そんな渦中で、無茶苦茶忙しいキルヤ様を、メンタルクリニック扱いする周囲の感性はいかがなものかと思うのだけれど。

さすがに申し訳なくて、仕事の手伝いを申し出てみても、休み方練習しに来てるんだろうがと一蹴された。キルヤ様の認識は、どうやらそういうことのようだ。

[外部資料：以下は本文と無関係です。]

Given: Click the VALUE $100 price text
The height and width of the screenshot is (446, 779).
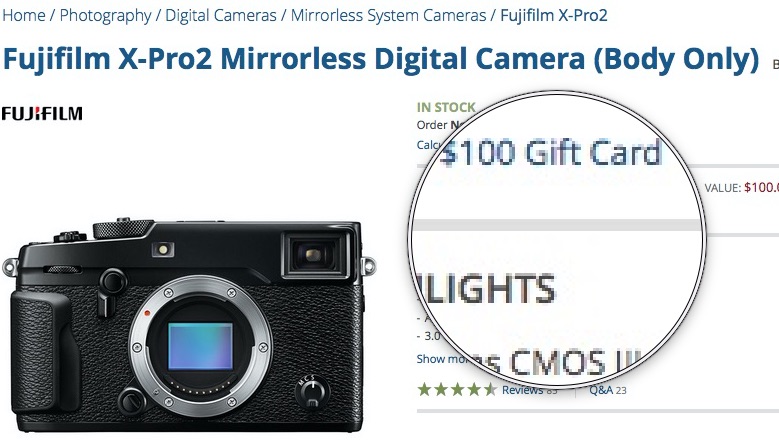Looking at the screenshot, I should click(x=741, y=188).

キルヤ様は、精神対話能力で左手と直接意思疎通ができるから、私は口を動かす必要すらなくとっても暇で。くわえてキルヤ様が私のこともまとめてたゆたゆあやすから、私はすぐにうとうとしてしまう。

「おい」
「なによっ」

「ユオねたぞ」
「だから?!」

「どーゆー魂胆か吐きやがれ」
「・・・。キルヤ様こそ、なんだって私ばっかり構うのよ!」

「あ?可愛いから?馬鹿なのに有能で、一途なのに股緩くて?」
「あんですってぇ?!」

「お前、サフラびいき公言してたくせに、ずいぶん嬉々としてうちに来るようになったなぁ。迫ってもいいのか?ユオはお前ほど、俺に警戒心ないぞ?」

「できるもんならやってみなさいよ。嫁に来いとかいう割に腰引けてんじゃない!」

「ち、鋭いな。確かに、俺は命削って愛情表現するユオが怖かったよ。だまし合いしたら負けるし。でもお前は、直情径行でぜんっぜん怖くないぞ。理想だなぁ?口説いてやろうか?」

ちゅう

「むっきーーっ。莫迦にして!もういいっ、別の男探す!すっごい顔がきれいなヤツ!見ただけでサフラが嫉妬で悶絶するようなのっ」

「は?サフラを嫉妬させたいわけ?もう十分してるだろ。送り迎えだけですごい顔してるぞ?」

「そーゆーもやもやレベルじゃなくてっ。タガが外れて、襲い掛かるような量が欲しいの!サフラとユオを昔みたいにいっちゃいちゃにしなきゃいけないだからっ」

「・・・それは、量の問題じゃないぞ。おまけに、セックスでどうにかなるストレスでもない・・・」

「あんたね、私のことどこまで馬鹿だと思ってるわけ⁈少子化脱却キャンペーンに毒されて『エッチすればいつでも仲直り!』とか思ってるとでも⁉」

「ちがうのか?」

「ちがう!ユオがパブロフだから、サフラの金色で上塗りするの!気持ちいいこと沢山して、生命力捨てないでも我慢できるようにして、で、で、で、びぇーーっ」

「うわ。わかったよ、わかったから、泣くな。ユオの目が腫れるだろ。あー、馬鹿じゃない、馬鹿じゃない、よしよし」

・・・

うつらうつらして、目が覚めたときには、もうサフラがお迎えに来る時間だった。
目がぬれタオルで冷やされてるけれど、圧倒的に顔が腫れぼったい。

そのせいか、キルヤ様がアイスティーを入れてくれて、サフラと話があるからちょっと待ってろって。なんか私、気が緩みすぎてる気がするなぁ。